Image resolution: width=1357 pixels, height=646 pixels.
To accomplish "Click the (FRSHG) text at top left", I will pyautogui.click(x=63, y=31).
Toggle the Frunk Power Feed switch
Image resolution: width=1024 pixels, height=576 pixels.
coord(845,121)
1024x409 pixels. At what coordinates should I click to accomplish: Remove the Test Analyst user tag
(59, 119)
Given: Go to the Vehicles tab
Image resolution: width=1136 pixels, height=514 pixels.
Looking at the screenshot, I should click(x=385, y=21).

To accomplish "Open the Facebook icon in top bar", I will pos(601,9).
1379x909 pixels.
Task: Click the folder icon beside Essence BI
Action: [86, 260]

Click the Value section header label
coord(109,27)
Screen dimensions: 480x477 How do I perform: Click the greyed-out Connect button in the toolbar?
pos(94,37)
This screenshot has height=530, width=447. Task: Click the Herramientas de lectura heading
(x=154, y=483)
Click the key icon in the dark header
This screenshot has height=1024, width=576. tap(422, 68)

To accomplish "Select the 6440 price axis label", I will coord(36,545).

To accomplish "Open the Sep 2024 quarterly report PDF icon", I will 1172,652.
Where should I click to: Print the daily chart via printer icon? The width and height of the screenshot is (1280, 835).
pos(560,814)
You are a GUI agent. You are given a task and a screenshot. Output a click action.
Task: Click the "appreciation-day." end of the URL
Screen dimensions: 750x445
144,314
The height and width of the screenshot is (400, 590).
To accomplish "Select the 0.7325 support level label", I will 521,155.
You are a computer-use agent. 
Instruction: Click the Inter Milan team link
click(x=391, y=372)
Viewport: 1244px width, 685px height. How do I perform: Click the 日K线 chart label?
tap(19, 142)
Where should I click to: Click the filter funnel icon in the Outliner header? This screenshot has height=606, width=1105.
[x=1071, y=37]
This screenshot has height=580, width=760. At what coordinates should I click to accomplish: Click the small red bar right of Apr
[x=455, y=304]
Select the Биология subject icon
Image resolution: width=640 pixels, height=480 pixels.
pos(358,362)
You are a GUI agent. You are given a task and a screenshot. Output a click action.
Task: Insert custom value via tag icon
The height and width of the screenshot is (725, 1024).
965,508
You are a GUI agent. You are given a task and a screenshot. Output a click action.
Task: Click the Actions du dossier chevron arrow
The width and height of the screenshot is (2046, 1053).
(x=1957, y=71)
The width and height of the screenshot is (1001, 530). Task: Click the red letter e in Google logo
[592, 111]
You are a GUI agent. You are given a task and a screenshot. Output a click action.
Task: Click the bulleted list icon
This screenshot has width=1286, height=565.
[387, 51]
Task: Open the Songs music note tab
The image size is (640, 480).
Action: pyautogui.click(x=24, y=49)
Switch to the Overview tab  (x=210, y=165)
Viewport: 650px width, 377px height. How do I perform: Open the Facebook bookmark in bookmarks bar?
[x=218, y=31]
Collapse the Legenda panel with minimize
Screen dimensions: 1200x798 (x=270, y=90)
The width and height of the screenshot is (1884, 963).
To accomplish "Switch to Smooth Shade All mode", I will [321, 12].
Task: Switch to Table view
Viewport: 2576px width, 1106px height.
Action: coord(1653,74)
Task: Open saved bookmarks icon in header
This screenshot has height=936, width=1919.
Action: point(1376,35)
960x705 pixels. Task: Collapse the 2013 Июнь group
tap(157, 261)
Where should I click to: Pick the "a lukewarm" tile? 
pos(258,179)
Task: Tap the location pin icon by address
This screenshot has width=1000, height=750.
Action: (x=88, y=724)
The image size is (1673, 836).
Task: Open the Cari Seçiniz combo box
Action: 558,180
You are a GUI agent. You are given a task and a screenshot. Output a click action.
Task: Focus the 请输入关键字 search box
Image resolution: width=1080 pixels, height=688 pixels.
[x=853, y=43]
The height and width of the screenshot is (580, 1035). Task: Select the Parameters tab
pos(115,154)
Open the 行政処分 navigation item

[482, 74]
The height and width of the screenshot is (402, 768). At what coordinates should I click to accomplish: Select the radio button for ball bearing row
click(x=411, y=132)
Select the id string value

◇ ◇ ◇ ◇ ◇

- About this task -
Faithfully copy every entry, leaving nothing out.

- Solution to this problem -
Image resolution: width=1357 pixels, height=646 pixels.
To accomplish "Click the (FRSHG) text at top left", I will pyautogui.click(x=63, y=31).
Toggle the Frunk Power Feed switch
Image resolution: width=1024 pixels, height=576 pixels.
coord(845,121)
1024x409 pixels. At what coordinates should I click to accomplish: Remove the Test Analyst user tag
(59, 119)
Given: Go to the Vehicles tab
Image resolution: width=1136 pixels, height=514 pixels.
Looking at the screenshot, I should click(x=385, y=21).

To accomplish "Open the Facebook icon in top bar", I will pos(601,9).
1379x909 pixels.
Task: Click the folder icon beside Essence BI
Action: [86, 260]

Click the Value section header label
coord(109,27)
Screen dimensions: 480x477 How do I perform: Click the greyed-out Connect button in the toolbar?
pos(94,37)
This screenshot has height=530, width=447. Task: Click the Herramientas de lectura heading
(x=154, y=483)
Click the key icon in the dark header
This screenshot has height=1024, width=576. tap(422, 68)

To accomplish "Select the 6440 price axis label", I will coord(36,545).

To accomplish "Open the Sep 2024 quarterly report PDF icon", I will 1172,652.
Where should I click to: Print the daily chart via printer icon? The width and height of the screenshot is (1280, 835).
pos(560,814)
You are a GUI agent. You are given a task and a screenshot. Output a click action.
Task: Click the "appreciation-day." end of the URL
Screen dimensions: 750x445
144,314
The height and width of the screenshot is (400, 590).
To accomplish "Select the 0.7325 support level label", I will 521,155.
You are a computer-use agent. 
Instruction: Click the Inter Milan team link
click(x=391, y=372)
Viewport: 1244px width, 685px height. How do I perform: Click the 日K线 chart label?
tap(19, 142)
Where should I click to: Click the filter funnel icon in the Outliner header? This screenshot has height=606, width=1105.
[x=1071, y=37]
This screenshot has height=580, width=760. At what coordinates should I click to accomplish: Click the small red bar right of Apr
[x=455, y=304]
Select the Биология subject icon
Image resolution: width=640 pixels, height=480 pixels.
pos(358,362)
You are a GUI agent. You are given a task and a screenshot. Output a click action.
Task: Insert custom value via tag icon
The height and width of the screenshot is (725, 1024).
965,508
You are a GUI agent. You are given a task and a screenshot. Output a click action.
Task: Click the Actions du dossier chevron arrow
The width and height of the screenshot is (2046, 1053).
(x=1957, y=71)
The width and height of the screenshot is (1001, 530). Task: Click the red letter e in Google logo
[592, 111]
You are a GUI agent. You are given a task and a screenshot. Output a click action.
Task: Click the bulleted list icon
This screenshot has width=1286, height=565.
[387, 51]
Task: Open the Songs music note tab
The image size is (640, 480).
Action: pyautogui.click(x=24, y=49)
Switch to the Overview tab  (x=210, y=165)
Viewport: 650px width, 377px height. How do I perform: Open the Facebook bookmark in bookmarks bar?
[x=218, y=31]
Collapse the Legenda panel with minimize
Screen dimensions: 1200x798 (x=270, y=90)
The width and height of the screenshot is (1884, 963).
To accomplish "Switch to Smooth Shade All mode", I will [321, 12].
Task: Switch to Table view
Viewport: 2576px width, 1106px height.
Action: coord(1653,74)
Task: Open saved bookmarks icon in header
This screenshot has height=936, width=1919.
Action: point(1376,35)
960x705 pixels. Task: Collapse the 2013 Июнь group
tap(157, 261)
Where should I click to: Pick the "a lukewarm" tile? 
pos(258,179)
Task: Tap the location pin icon by address
This screenshot has width=1000, height=750.
Action: (x=88, y=724)
The image size is (1673, 836).
Task: Open the Cari Seçiniz combo box
Action: 558,180
You are a GUI agent. You are given a task and a screenshot. Output a click action.
Task: Focus the 请输入关键字 search box
Image resolution: width=1080 pixels, height=688 pixels.
[x=853, y=43]
The height and width of the screenshot is (580, 1035). Task: Select the Parameters tab
pos(115,154)
Open the 行政処分 navigation item

[482, 74]
The height and width of the screenshot is (402, 768). At what coordinates should I click to accomplish: Select the radio button for ball bearing row
click(x=411, y=132)
Select the id string value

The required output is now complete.